Many employers opt to close their doors over the Christmas holiday period. Here’s what you need to know if you’re contemplating a shutdown.
An employer’s right to send employees on an annual shutdown will depend on the applicable modern award or enterprise agreement or, in the case of award/agreement free employees, the National Employment Standards.
An employer is usually required to give at least a specified period of notice to close a business for a period of annual leave. Business shutdowns are common over the Christmas-New Year period because business suppliers or clients are also closed for business, or most staff want to take annual leave during this period.
Most awards contain terms that allow employers to send employees on an annual shutdown. This is usually subject to an employer giving affected employees at least four weeks’ notice, although an award may require a greater period of notice.

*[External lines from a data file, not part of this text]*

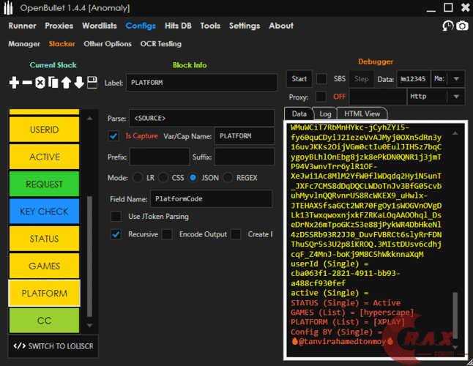This screenshot has width=473, height=366.
Task: Move selected block up with arrow icon
Action: pyautogui.click(x=66, y=83)
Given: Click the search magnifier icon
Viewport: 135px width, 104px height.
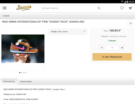Looking at the screenshot, I should [99, 8].
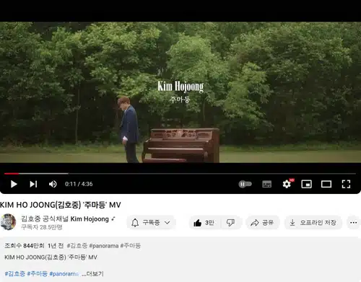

For example, the Textile, Clothing, Footwear and Associated Industries Award 2010 requires an employer to give at least three months’ notice of a shutdown.
Some awards provide that the same shutdown conditions that apply to most employees in the business will apply to employees under that award.
If a modern award does not contain a provision regarding an annual shutdown, an employer cannot direct employees to take annual leave as an annual shutdown. The Fair Work Act (s88) states that paid annual leave may be taken for a period agreed between an employee and an employer. This means an employer must obtain the agreement of each affected employee for a shutdown down to occur.
A prospective employee should be advised at the time of recruitment that they may be required to take annual leave during the company’s annual shutdown. This may influence a prospective employee’s decision whether to accept employment with the company.
AWARD/AGREEMENT FREE EMPLOYEES
The Fair Work Act (s94(5)) provides that an employer may require an award/agreement employee to take a period of paid annual leave, but only if the request is reasonable. Section 94(5)(b) provides examples of a reasonable request by an employer, including the employer’s enterprise being shut down for a period, e.g. Christmas and New Year.
Matters that can be agreed upon between an employer and an award/agreement free employee include:
- that paid annual leave may be taken in advance of accrual (when the period of the shutdown exceeds an employee’s annual leave accrual)
- that a specified period of notice must be given before taking annual leave, e.g. four weeks’ notice, and
- the form of application for paid annual leave.
The Fair Work Act (s115) lists a schedule of days prescribed as a public holiday for the purpose of the National Employment Standards.
These provisions apply in conjunction with the public holidays declared under the relevant state or territory public holiday legislation. As mentioned previously, the Fair Work Act provides that if a public holiday falls during a period of annual leave (such as an annual shutdown), an employee is taken not to be on annual leave where the public holiday falls on a day the employee usually is required to work.
OTHER PERIODS OF PAID LEAVE
Under the Fair Work Act (s89(2)), if the period of a shutdown for annual leave includes a period of any other paid leave, such as a public holiday, personal/carer’s leave, compassionate leave or community service leave, an employee is not taken to be on paid annual leave for the period of the other leave. This provision applies to paid leave entitlements under the National Employment Standards.
LONG SERVICE LEAVE
A state or territory long service leave statute will usually provide that a period of long service leave and paid annual leave cannot be taken concurrently. Therefore, if an annual shutdown coincides with an employee’s absence on long service leave, the employee is deemed to be absent on long service leave and not paid annual leave.
The bottom line: Most modern awards contain terms that permit an employer to close down a business for the purposes of taking annual leave. There is also some protection for an employer where an employee takes annual leave in advance and terminates before the employee has accrued enough annual leave to cover the leave taken in advance.
Generally, an employee is taken to be on a form of paid leave other than annual leave where two forms of paid leave coincide.